Given problem: Continue the text on processor and memory settings from the point at which it stops, following the entry on per-core P-states.

Selection:
-------------------------
Memory Refresh Rate - The memory controller will periodically refresh the data in memory. The frequency at which memory is normally refreshed is referred to as 1X refresh rate. When memory modules are operating at a higher-than-normal temperature or to further increase system reliability, the refresh rate can be set to 2X, however this may have a negative impact on memory subsystem performance under certain circumstances. This will be Read-only unless System Profile is set to Custom.
Minimum SEV non-ES ASID - This field determines the number of Secure Encrypted Virtualization (SEV) Encrypted States (ES) and non-ES available Address Space IDs. The number specified is the dividing line between ES and non-ES ASIDs. The register save state area is also encrypted along with the entire guest memory area. The maximum number of ASIDs available depends on installed CPU and memory configuration which can either be 15, 253, or 509. The default value is 1, and the value entered by user means the number of non-ES ASIDs starts from the value entered and ends at the maximum number of ASIDs available. A value of 1 means there are only non-ES ASIDs available. For example, if the maximum number of ASIDs is 15, the default value 1 means there are 15 SEV non-ES ASIDs and 0 SEV ES ASIDs. Alternatively, if the maximum number of ASIDs is 15, the value 4 means there are 12 SEV non-ES ASIDs and 3 SEV ES ASIDs. Further, if the maximum number of ASIDs is 509, the value 40 means there are 470 SEV non-ES ASIDs and 39 SEV ES ASIDs.
Monitor/Mwait - Instructions are used to engage C-states.
NUMA Nodes Per Socket - This field specifies the number of NUMA nodes per socket. The Zero option is for 2 socket configurations.
Number of CCDs per Processor - This field enables the number of CCDs per Processor.
Number of Cores per CCD - This field enables the number of Cores per CCD.
Disable: When "Disable" is selected, only C0 and C1 are used by the OS. C1 gets enabled automatically when an OS autohalt.
Patrol Scrub - Patrol scrub is a memory RAS feature that runs a background memory scrub against all DIMMs. This feature can negatively affect performance.
PCI ASPM L1 Link Power Management - When enabled, PCIe Advanced State Power Management (ASPM) can reduce overall system power while slightly reducing system performance.
Note: Some devices may not perform properly (they may hang or cause the system to hang) when ASPM is enabled. For this reason, L1 will only be enabled for validated qualified cards.
Per Core P-state - When per-core P-states are enabled, each physical CPU core can operate at separate frequencies. If disabled, all cores in a package will operate at the highest resolved frequency of all active threads.
-------------------------
(Records excerpted from a collection)

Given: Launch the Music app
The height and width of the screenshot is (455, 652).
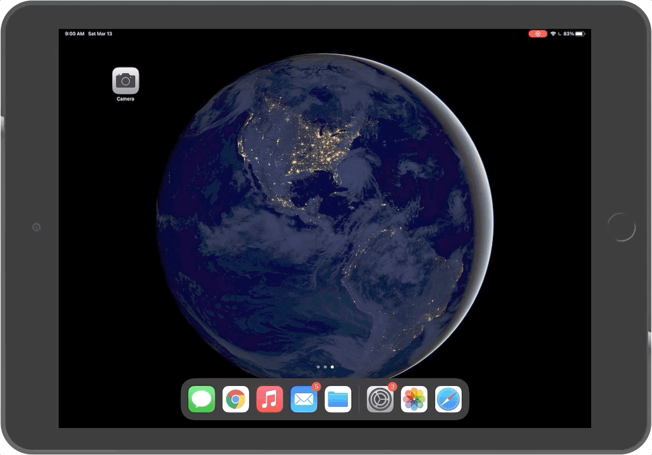Looking at the screenshot, I should 269,399.
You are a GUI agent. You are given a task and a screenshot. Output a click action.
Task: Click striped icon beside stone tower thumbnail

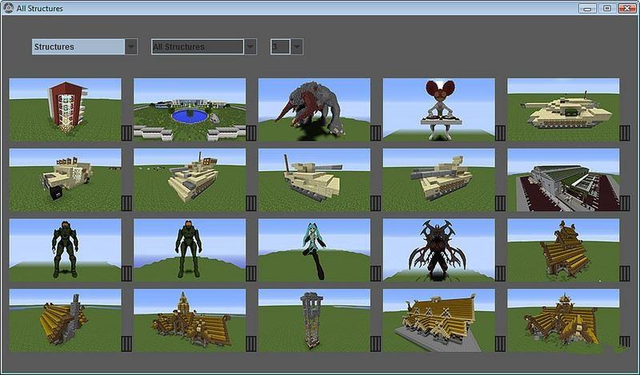[x=376, y=344]
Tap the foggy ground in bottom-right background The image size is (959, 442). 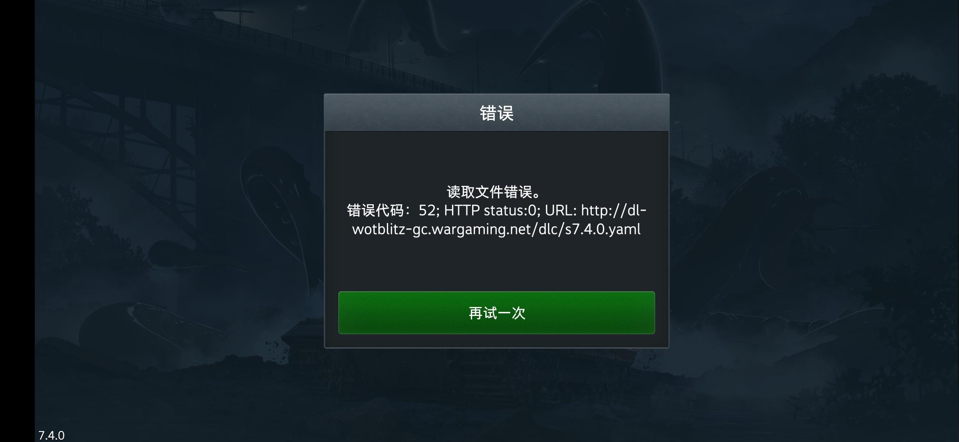[840, 389]
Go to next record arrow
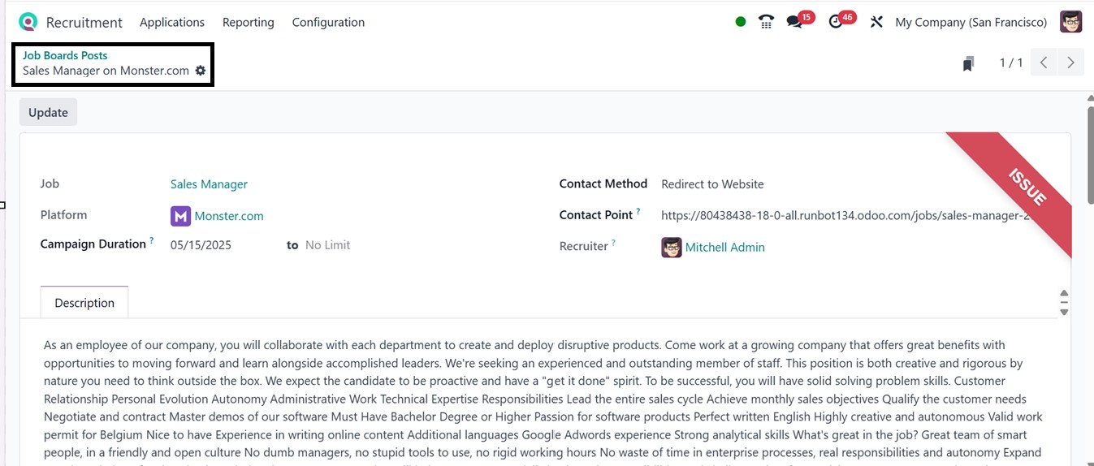 click(x=1070, y=63)
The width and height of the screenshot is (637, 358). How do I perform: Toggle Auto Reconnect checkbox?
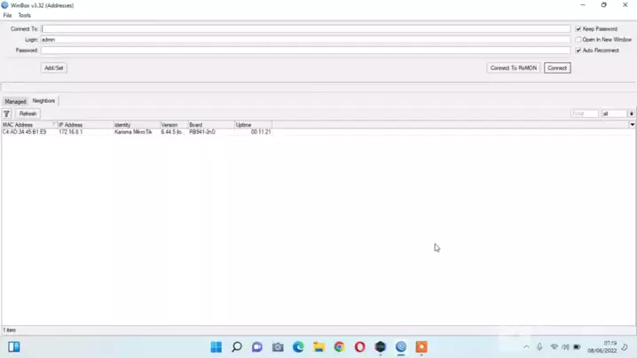coord(578,51)
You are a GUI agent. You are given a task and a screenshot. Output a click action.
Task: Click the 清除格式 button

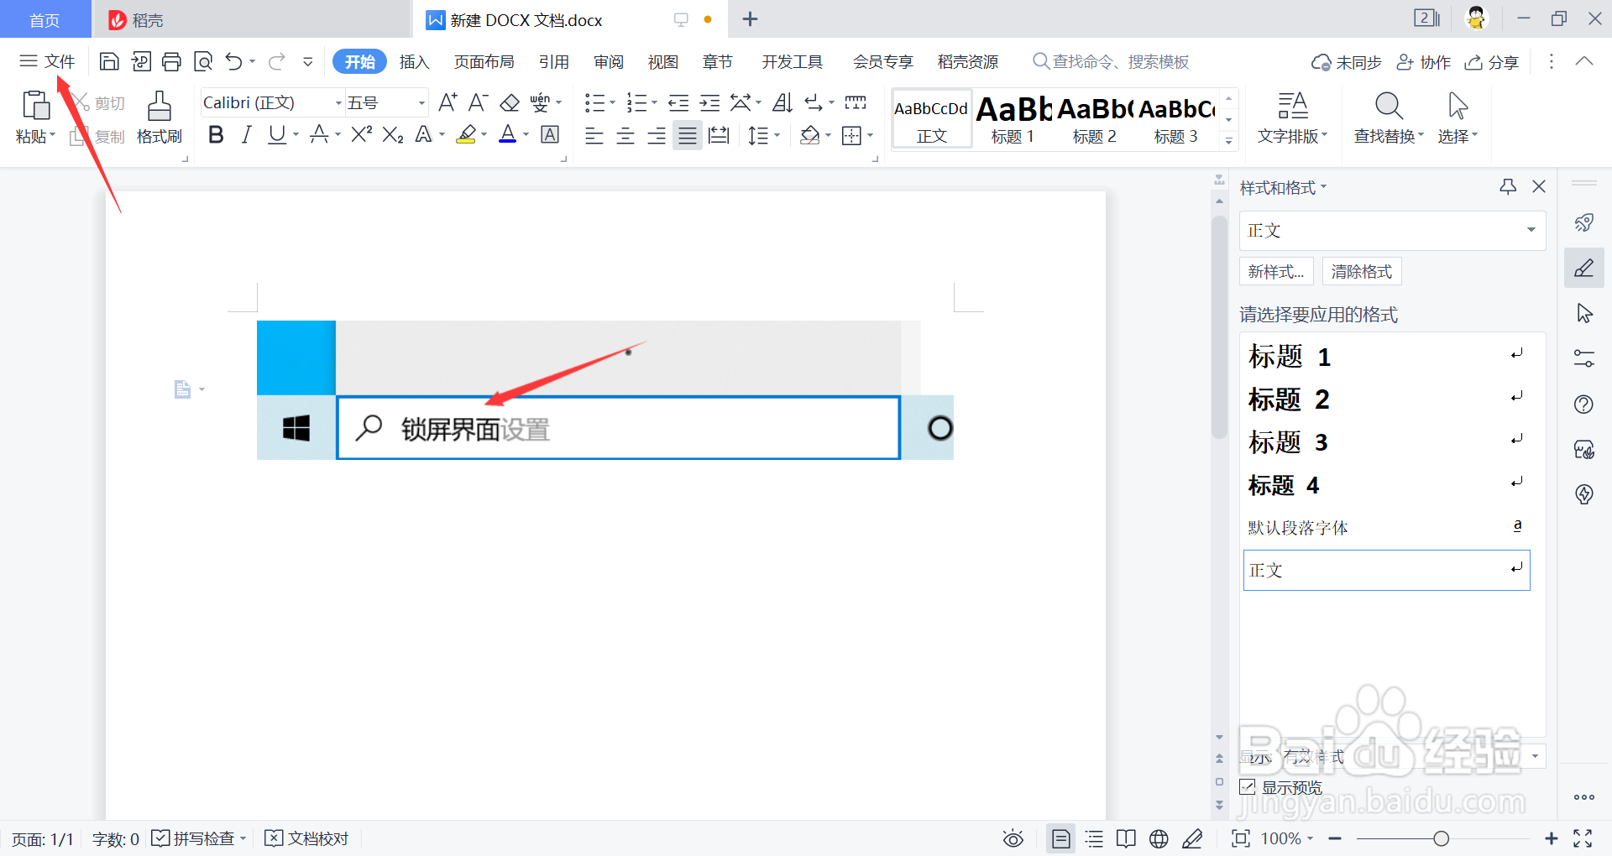(x=1360, y=271)
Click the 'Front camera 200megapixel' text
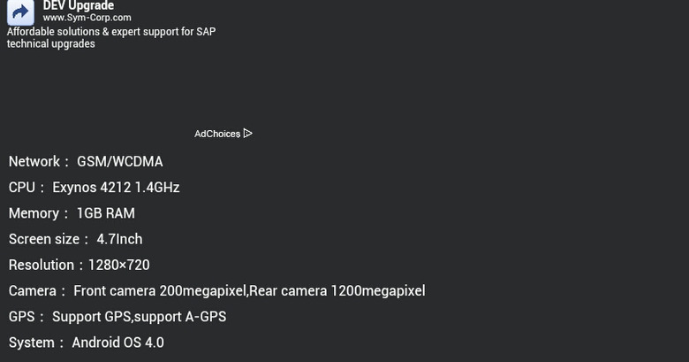The width and height of the screenshot is (689, 362). click(x=160, y=291)
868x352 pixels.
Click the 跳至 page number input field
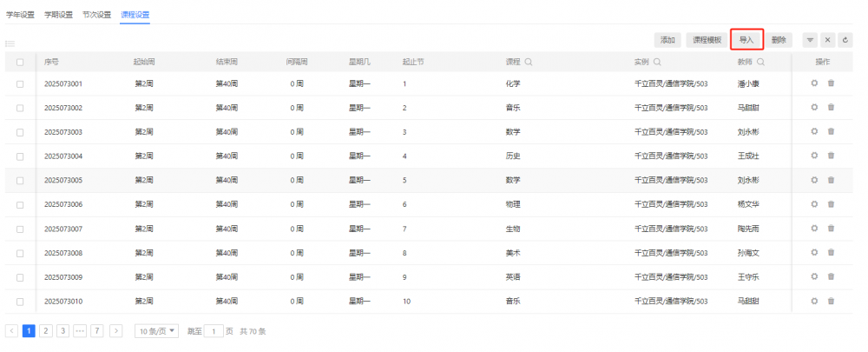point(214,331)
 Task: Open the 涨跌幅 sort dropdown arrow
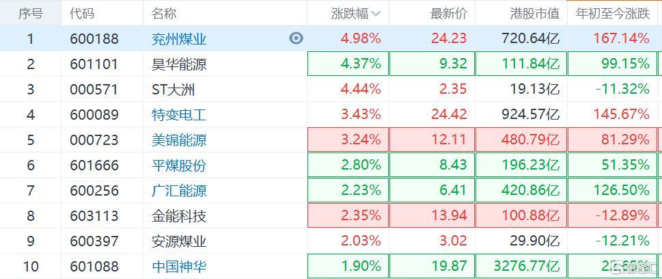tap(376, 14)
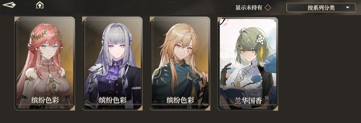Viewport: 361px width, 123px height.
Task: Select the pink-haired character card
Action: tap(45, 63)

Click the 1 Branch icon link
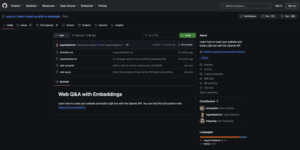tap(78, 36)
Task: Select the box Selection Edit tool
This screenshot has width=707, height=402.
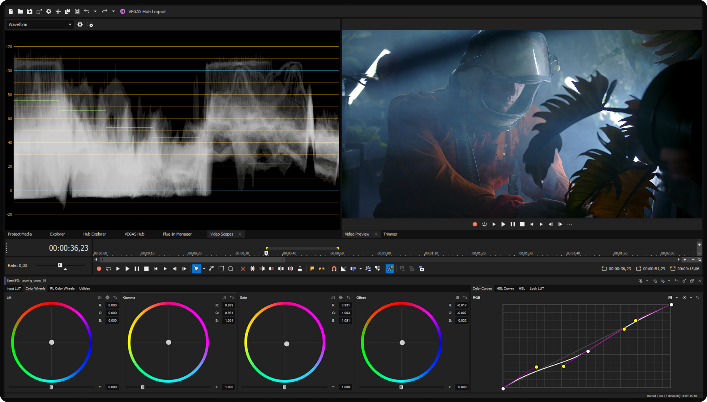Action: coord(221,269)
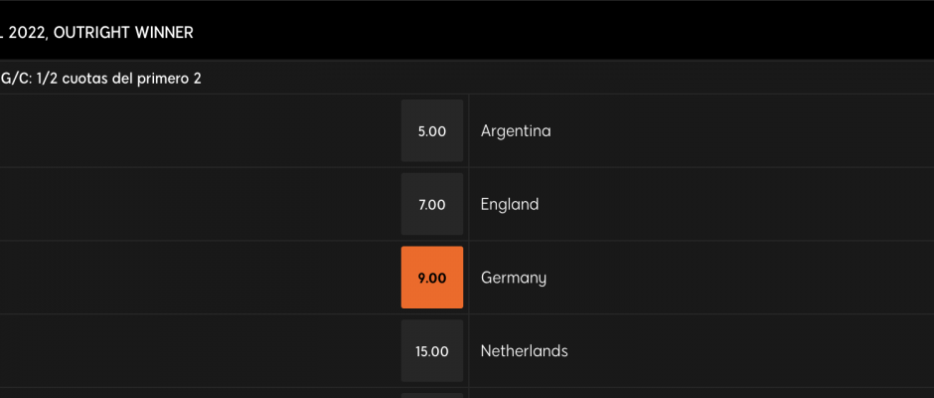
Task: Click blank space right of England label
Action: pos(736,204)
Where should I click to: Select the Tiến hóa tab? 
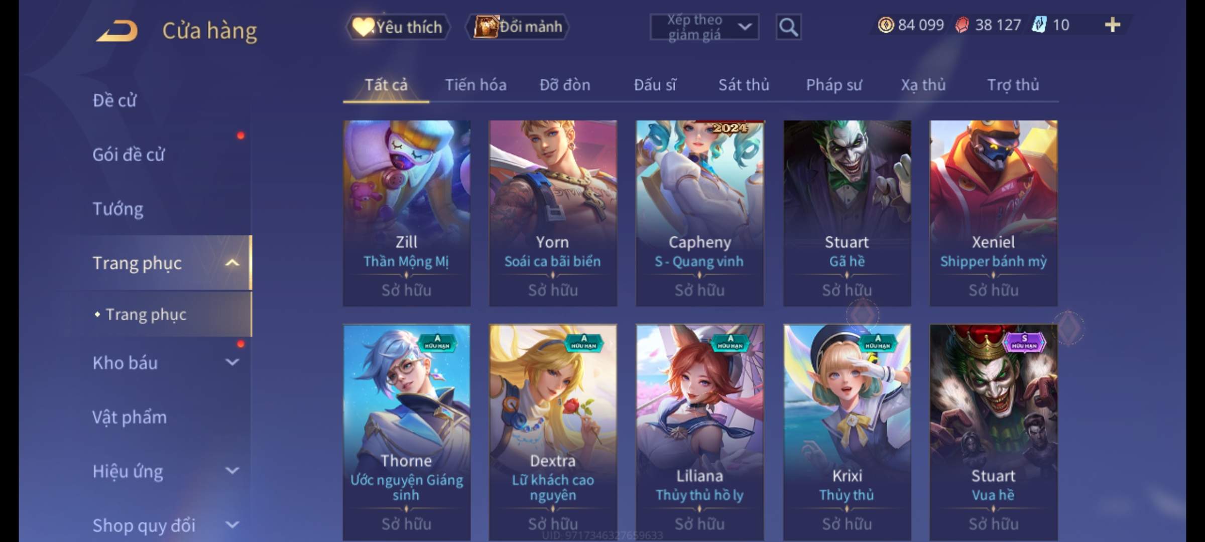coord(475,85)
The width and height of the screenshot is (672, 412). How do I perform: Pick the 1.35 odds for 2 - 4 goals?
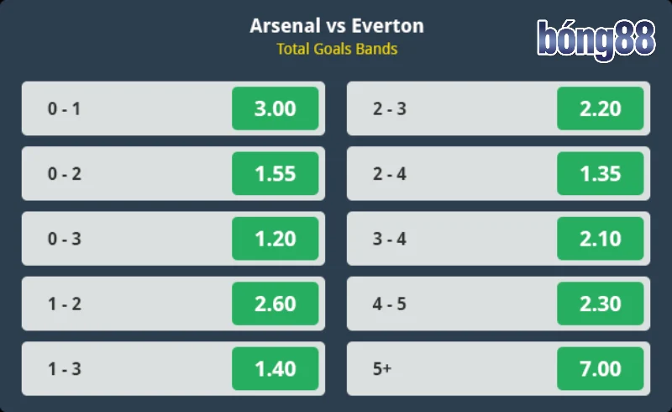600,174
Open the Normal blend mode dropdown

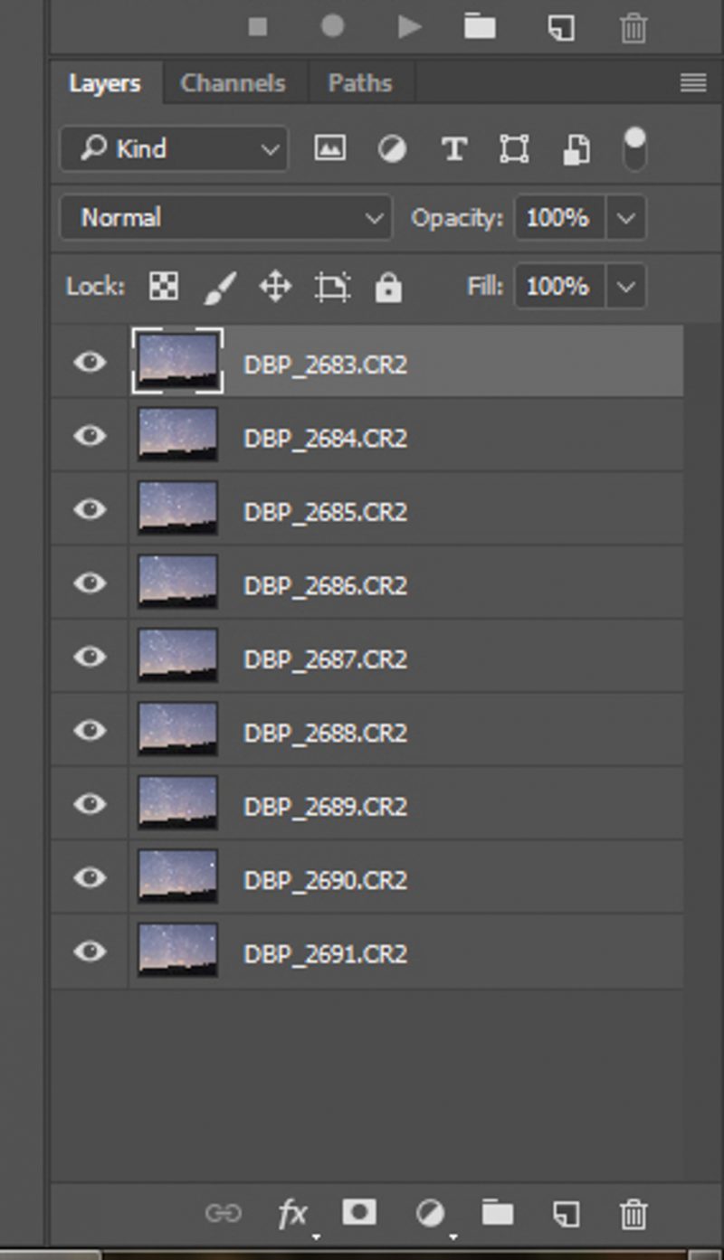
-------------------------
Result of the exercise:
Power Profile Select - High Performance Mode (default): Favors core performance. All DF P-States are available in this mode, and the default DF P-State and DLWM algorithms are active.
Efficiency Mode: Configures the system for power efficiency. Limits boost frequency available to cores and restricts DF P-States available in the system. Maximum IO.
Performance Mode: Sets up Data Fabric to maximize IO sub-system performance.
Secure Memory Encryption - This field enables or disables AMD secure encryption features such as Secure Memory Encryption (SME) and Secure Encrypted Virtualization (SEV). In addition to enabling this option, SME must be supported and activated by the operating system. Similarly, SEV must be supported and activated by the hypervisor. This option also determines if other secure encryption features such as TSME and SEV-SNP features can be enabled.
Secure Nested Paging - This option enables or disables SEV-SNP, a set of additional security protections.
SNP Memory Coverage - This option selects the operating mode of the Secure Nested Paging (SNP) Memory and the Reverse Map Table (RMP). The RMP is used to ensure a one-to-one mapping between system physical addresses and guest physical addresses.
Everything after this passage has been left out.